Cependant, ceux qui optent pour cette voie se heurtent à pas mal d’obstacles, le premier d’entre eux, et non des moindres, étant les... parents.
Un petit sondage réalisé auprès de parents ayant des enfants en 3e classe a montré que presque tous ne savent pas ce que signifie «année sabbatique». Lorsque l’on explique, une bonne moitié des parents rejette carrément cette initiative, l’autre partie est réticente. D’ici à ce que leurs enfants aient 18 ans, il y le temps de voir ! Tous les parents considèrent que perdre une ou deux années d’étude est du gaspillage.
«Arrêter un an, c’est trop. Quand on reprend les études, on se retrouve avec des camarades un an plus jeune. Sans parler de trouver un emploi. Dans la situation économique actuelle difficile, il y a le risque de passer à côté d’opportunités intéressantes», a estimé Mme Minh Hà de Hanoi.
«Je n’aime pas voir mon fils jouer trop souvent avec ses amis, je le pousse à étudier sans relâche. Alors, vous imaginez, je lui dis maintenant: +Bon, pendant un an, tu fais ce que tu veux : t’amuser, étudier, voyager+. C’est impensable !», a confié M.Trân Nam.

Des jeunes conquièrent le mont Fansipan, le «toit» de l’Indochine.


Partir, pour mieux revenir
Nguyên Anh Tuân, 19 ans, se souvient d’une fin d’année lunaire glaciale, comme le Nord en réserve souvent, où il a vu aux alentours du pont Chuong Duong un vieil homme vêtu de vêtements légers. «Là je me suis dit qu’il fallait faire quelque chose d’utile pour la société. Et j’ai créé peu de temps après l’Association des écoliers volontaires». Une fois diplômé, Tuân a réservé une année complète à l’organisation caritative Beyond Love. Un jour, il est allé avec l’association au Centre de soutien social n°3 où il a rencontré une vieille dame passionnée de lecture. Avant de partir, il lui a promis de revenir avec beaucoup de romans. Trois mois plus tard, Tuân est revenu comme promis, malheureusement, la vieille dame était morte. Il se sent encore coupable de ne pas avoir tenu sa promesse plus tôt. Il en a tiré cette conclusion : «Faites le plus vite possible ce qui vous tient à cœur, car le temps passe très vite».
Pham Anh Thu, 21 ans, est en train de suivre un cursus universitaire en psychologie dans le Massachusetts. Lui aussi a pris un an de congé sabbatique non par pour des activités humanitaires, mais «pour découvrir le monde, et aussi me découvrir».
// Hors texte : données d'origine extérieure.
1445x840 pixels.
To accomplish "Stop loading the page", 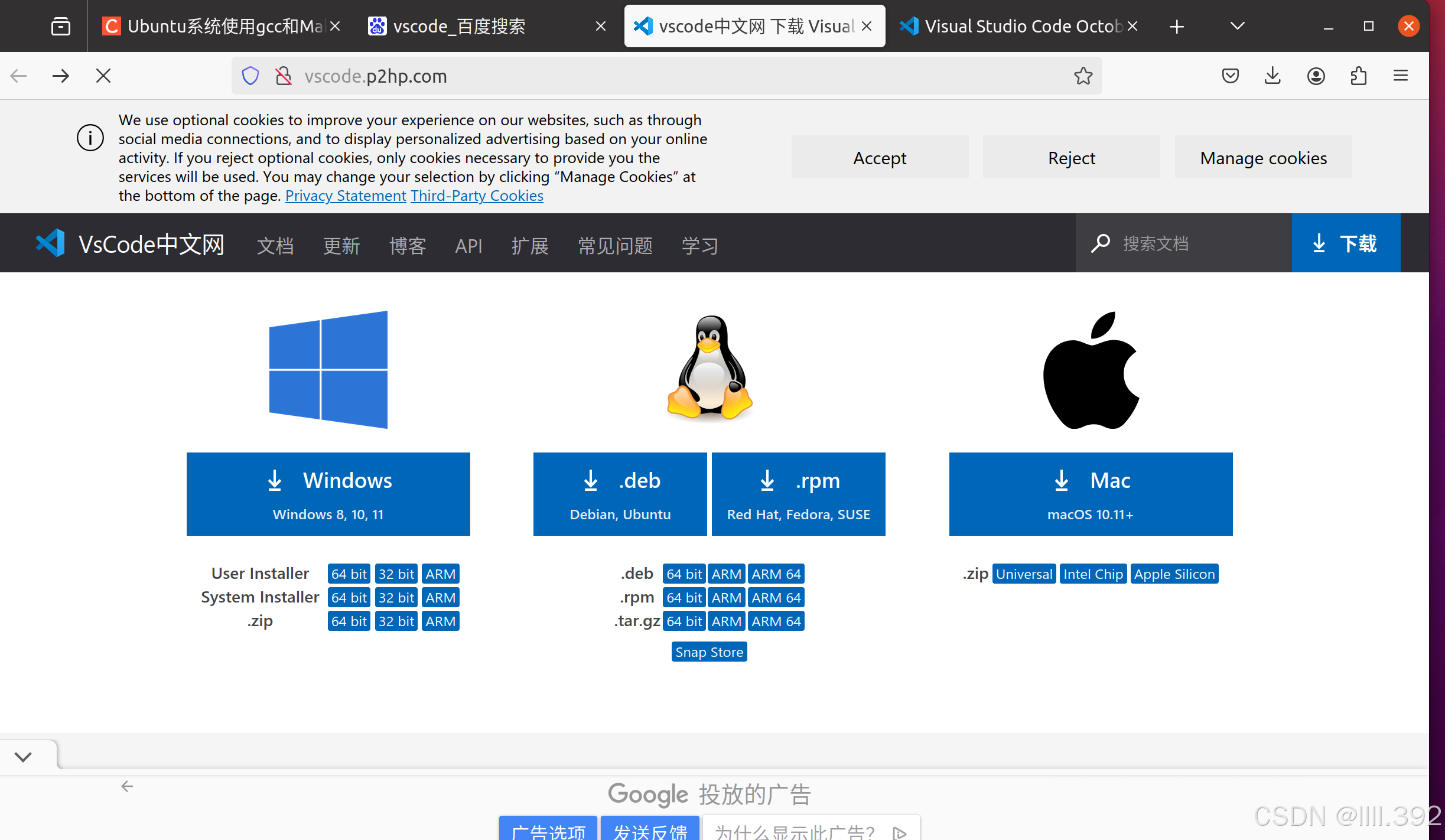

Selon ces étudiants, cette période leur a permis de voir le monde au-delà du tableau noir. Actuellement, Nguyên Anh Tuân est étudiant en gestion économique à la British Univesity Vietnam. Il considère que cette année sabbatique lui a apporté plus de maturité. Pour beaucoup d’étudiants, cette «gap year» est la première expérience loin de leur famille et à l’étranger pour une longue période.
Faire une pause dans la course aux diplômes est formateur. Cette coupure temporelle ne se traduira pas un «trou» dans le CV. Au contraire, elle apporte des expériences, parfois la maîtrise d’une langue étrangère (l’anglais est privilégié par les jeunes) et une motivation exacerbée. Plus de curiosité, de maturité, de responsabilité aussi, autant d’atouts que les responsables de cursus apprécient et, plus tard évidemment, les recruteurs.
Dans les pays occidentaux, Grande-Bretagne ou États-Unis, comme dans les pays scandinaves, ces années de latence sont fortement encouragées. Dans ces pays, on a dans l’idée de former des citoyens, des adultes, pas seulement des étudiants. Il s’agit plus de se découvrir que de se placer en société.